- **Listed entries**
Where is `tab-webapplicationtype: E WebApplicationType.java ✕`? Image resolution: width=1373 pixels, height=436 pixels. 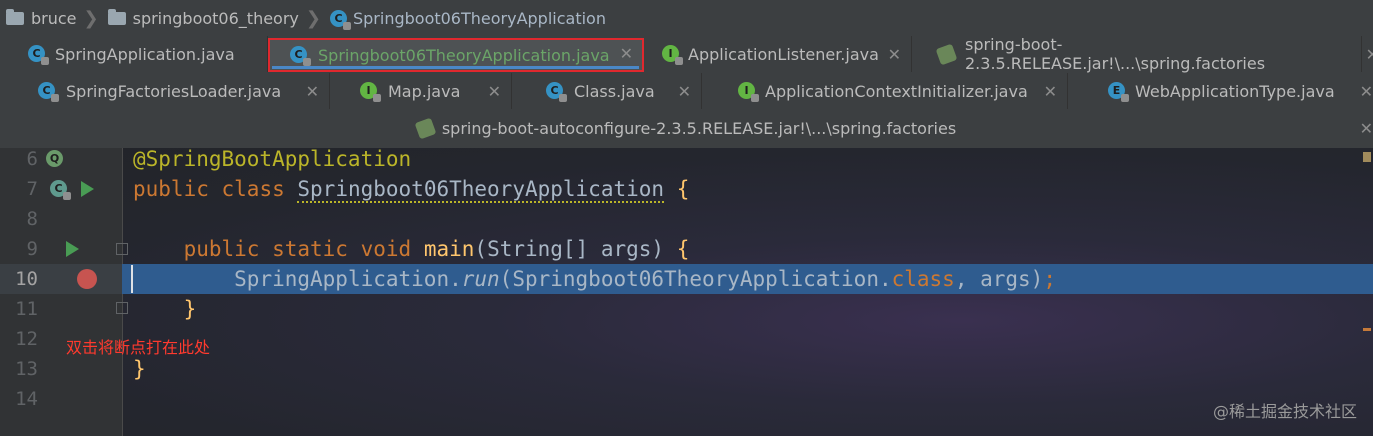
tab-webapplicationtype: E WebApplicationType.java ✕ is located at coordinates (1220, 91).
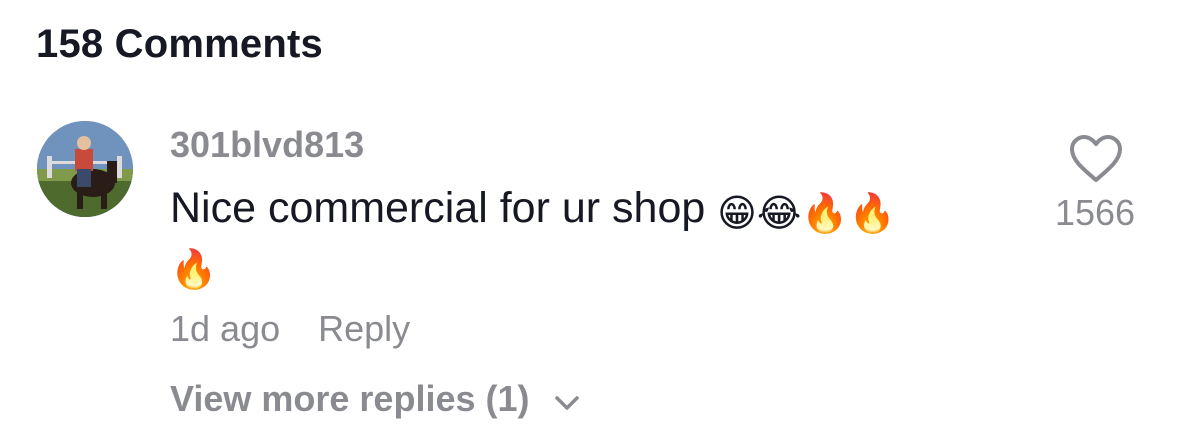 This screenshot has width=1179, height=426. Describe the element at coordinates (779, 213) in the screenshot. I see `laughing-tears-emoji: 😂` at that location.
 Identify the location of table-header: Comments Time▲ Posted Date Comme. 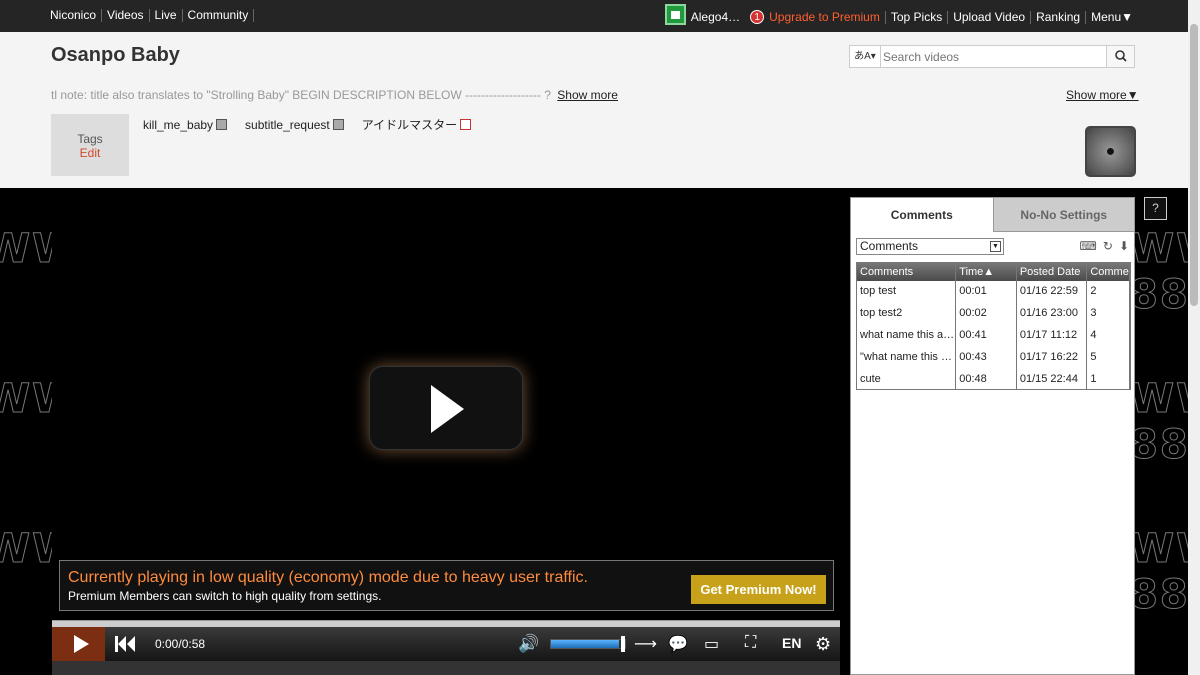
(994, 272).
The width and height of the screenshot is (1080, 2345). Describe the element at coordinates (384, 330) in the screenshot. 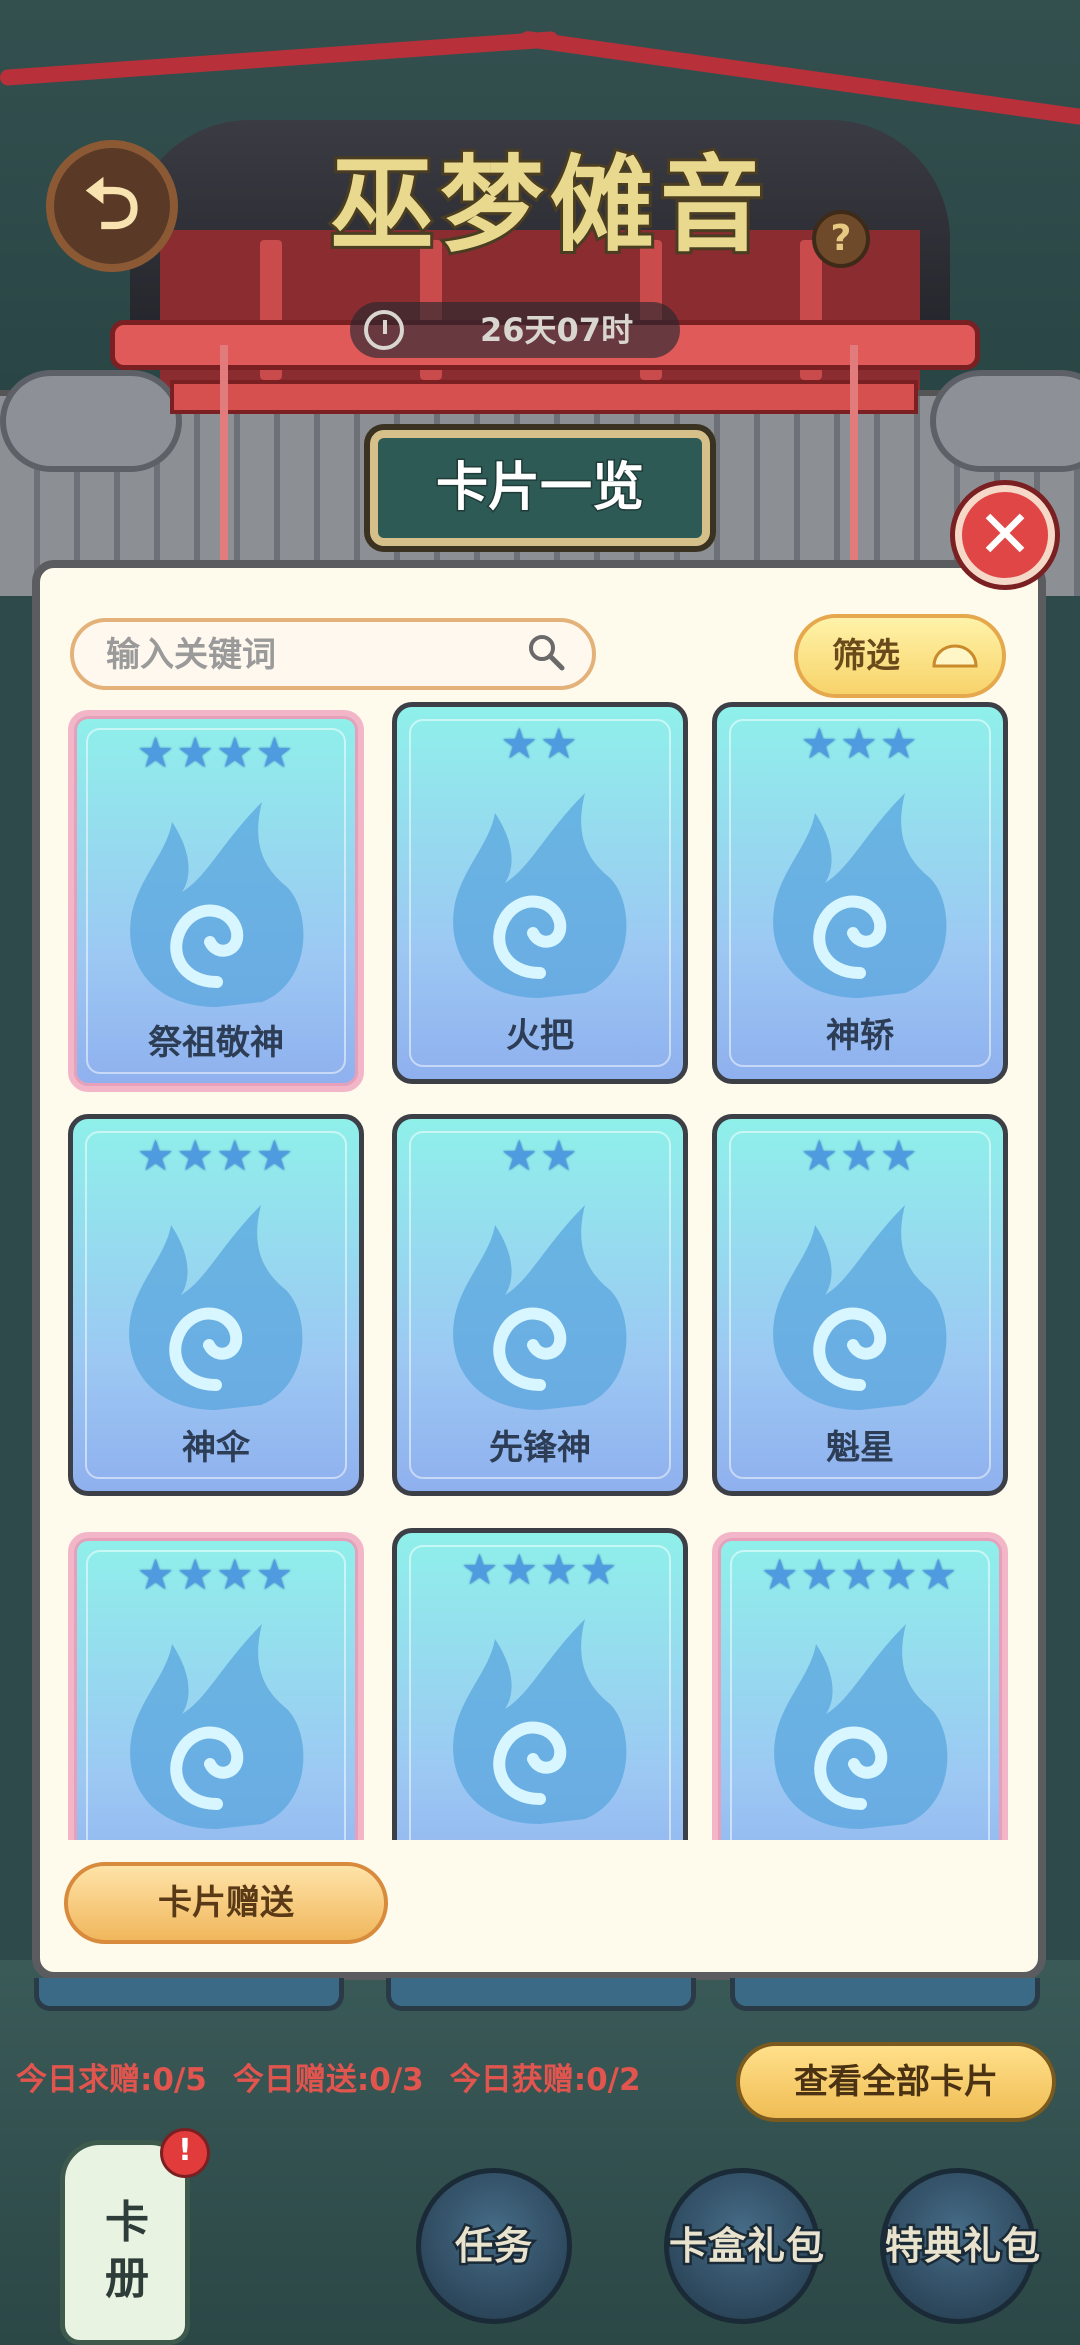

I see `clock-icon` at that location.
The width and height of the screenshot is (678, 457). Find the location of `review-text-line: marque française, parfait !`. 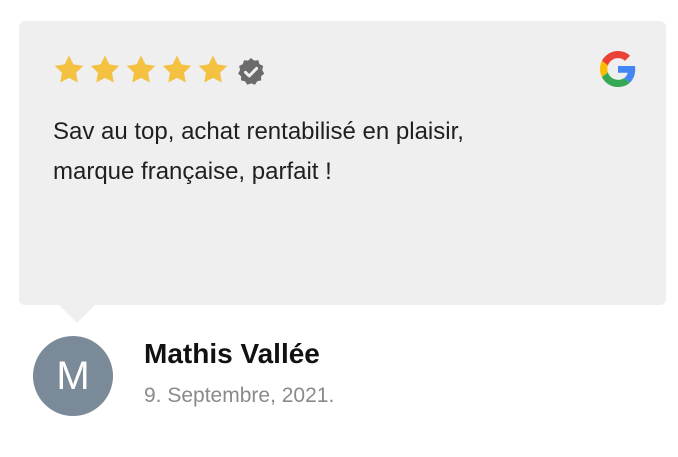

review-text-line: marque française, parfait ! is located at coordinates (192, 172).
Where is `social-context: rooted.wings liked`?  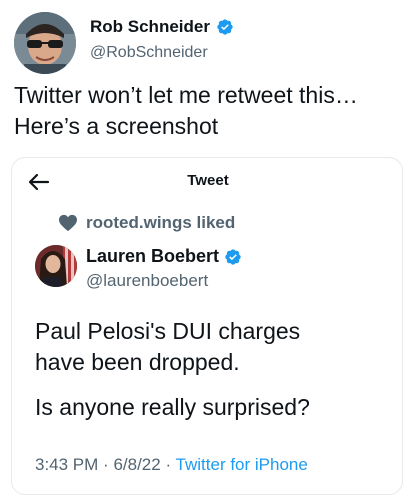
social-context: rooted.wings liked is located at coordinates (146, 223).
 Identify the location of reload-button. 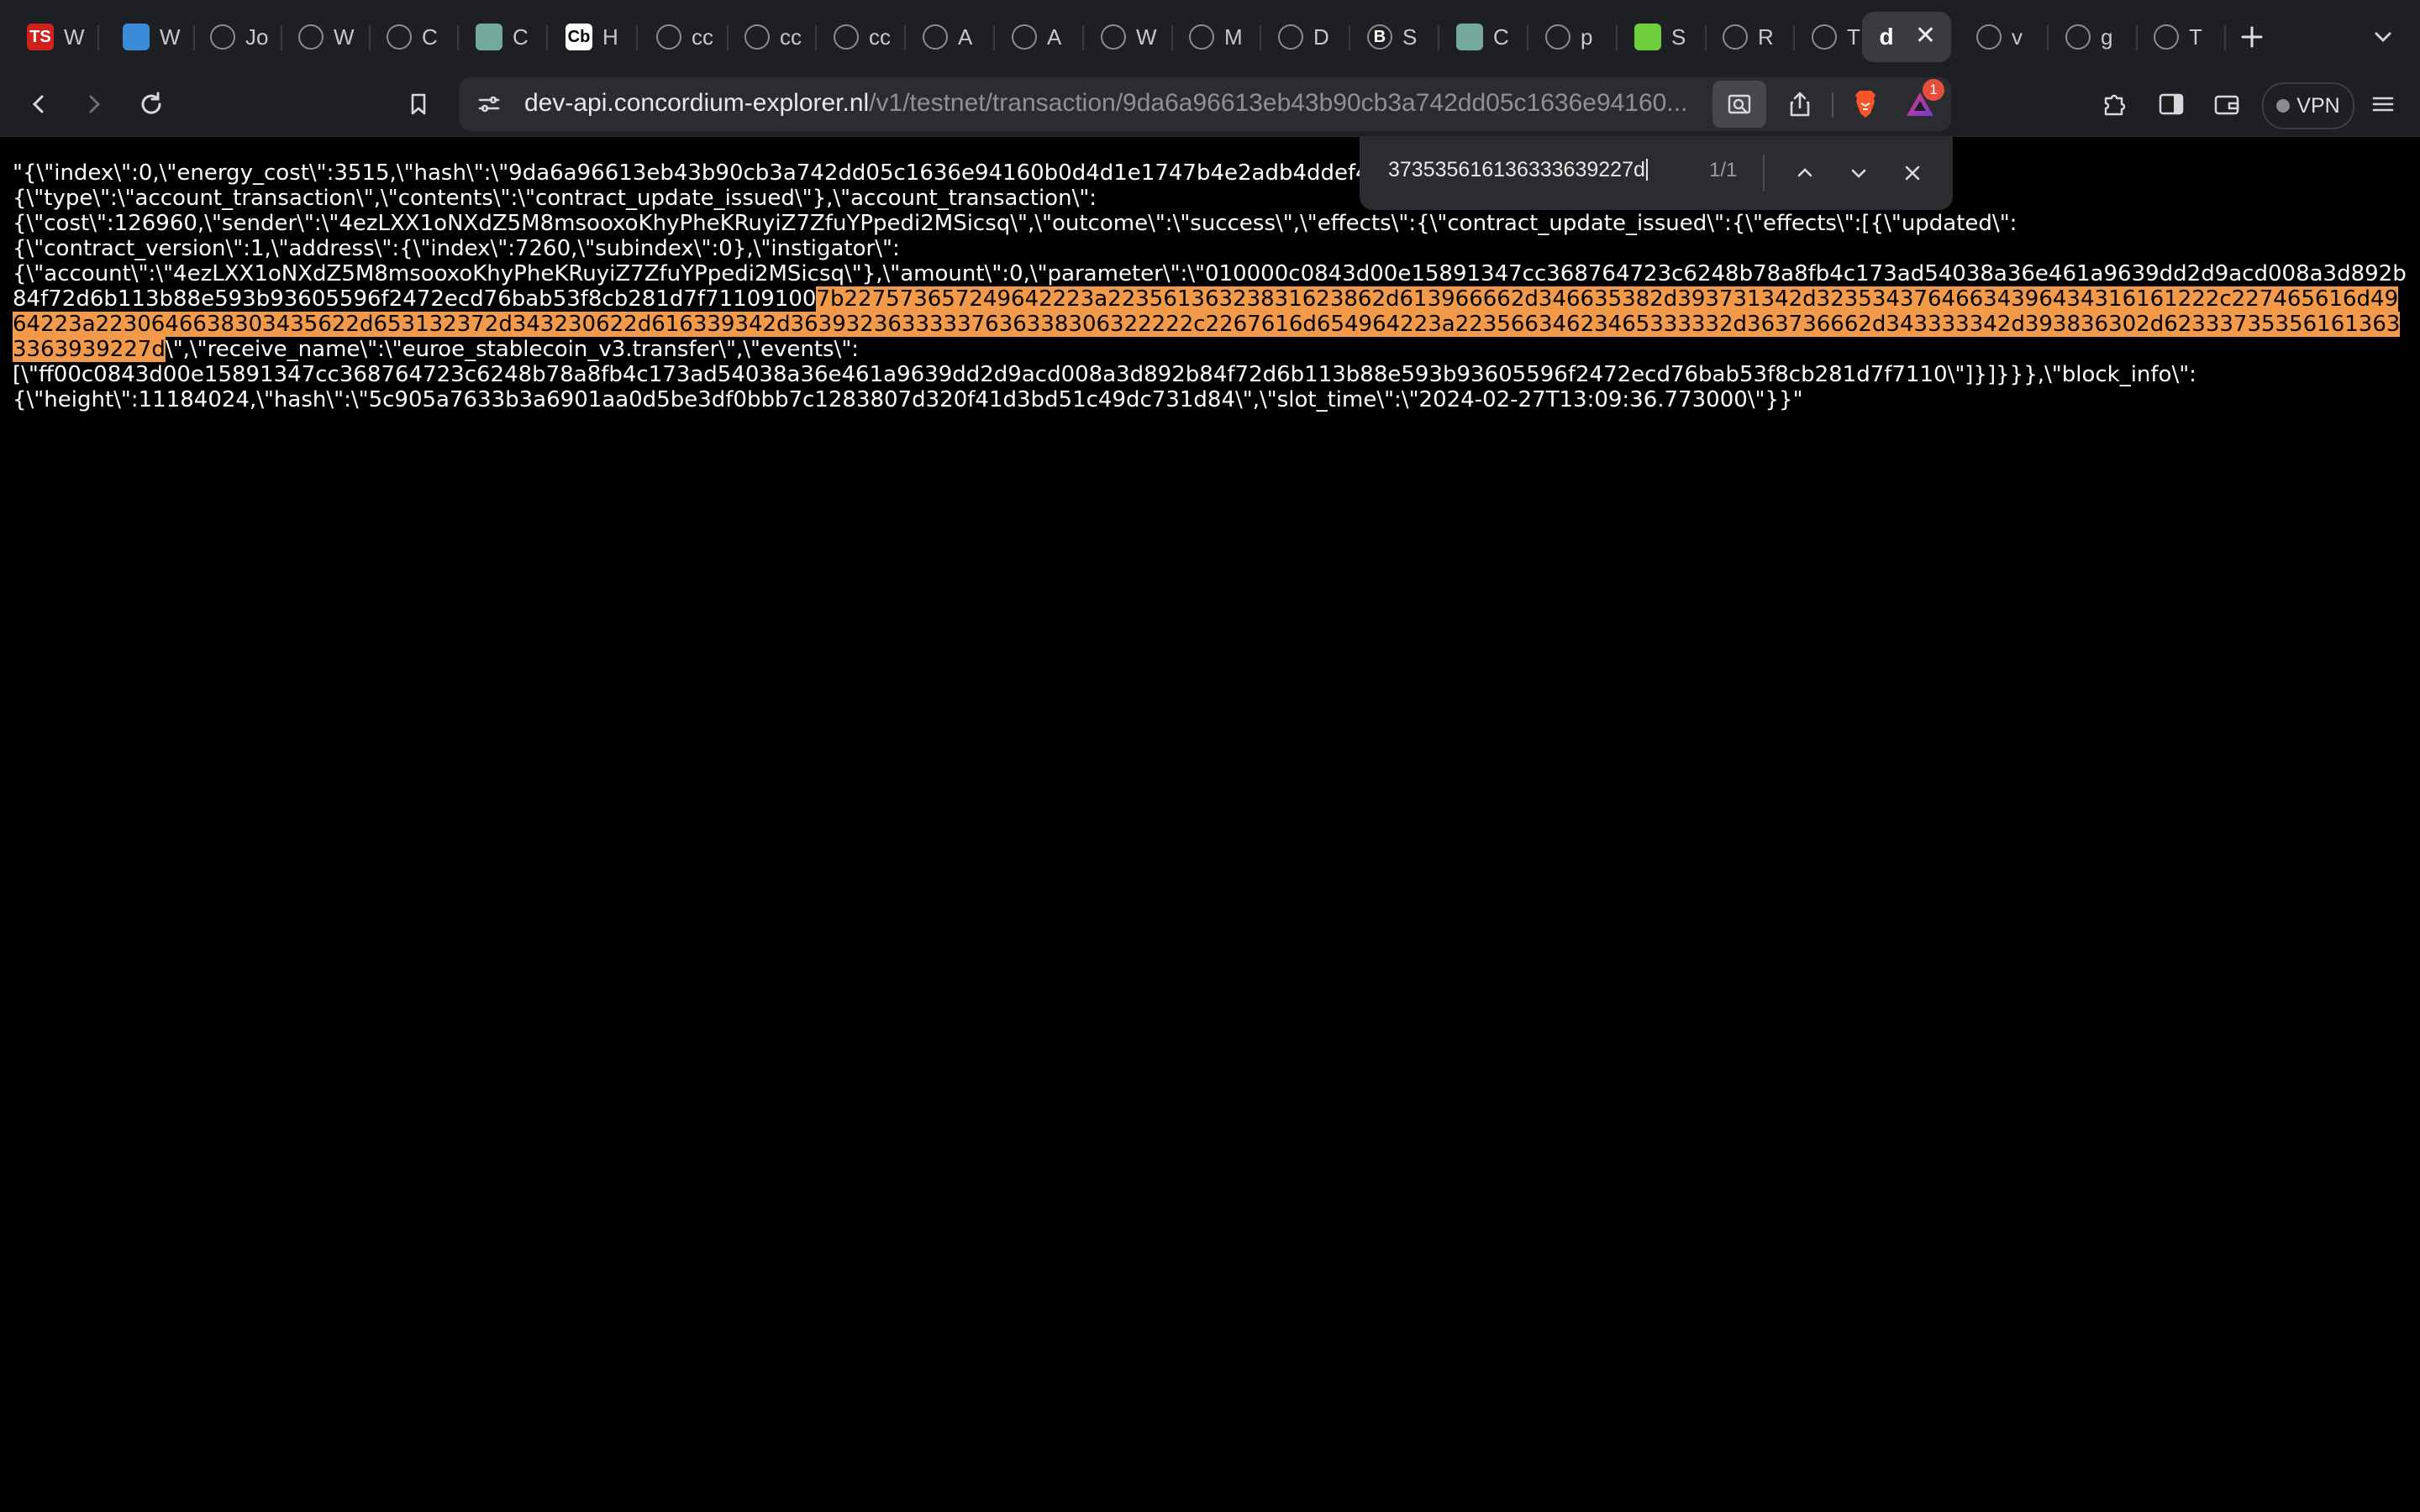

- **Exercise instructions**
Rewrite every row with "Identify the location of" switched to "Locate" and nothing else changed, leaving out the pictures.

- **Answer space**
Where is `tab-webapplicationtype: E WebApplicationType.java ✕`? Image resolution: width=1373 pixels, height=436 pixels. 
tab-webapplicationtype: E WebApplicationType.java ✕ is located at coordinates (1220, 91).
 This screenshot has width=1179, height=426. Describe the element at coordinates (779, 213) in the screenshot. I see `laughing-tears-emoji: 😂` at that location.
 Locate table-header: Comments Time▲ Posted Date Comme. 
(994, 272).
The width and height of the screenshot is (1080, 2345). Describe the element at coordinates (384, 330) in the screenshot. 

I see `clock-icon` at that location.
The width and height of the screenshot is (678, 457). Find the location of `review-text-line: marque française, parfait !`. 

review-text-line: marque française, parfait ! is located at coordinates (192, 172).
Where is `social-context: rooted.wings liked`?  
social-context: rooted.wings liked is located at coordinates (146, 223).
 Locate reload-button. 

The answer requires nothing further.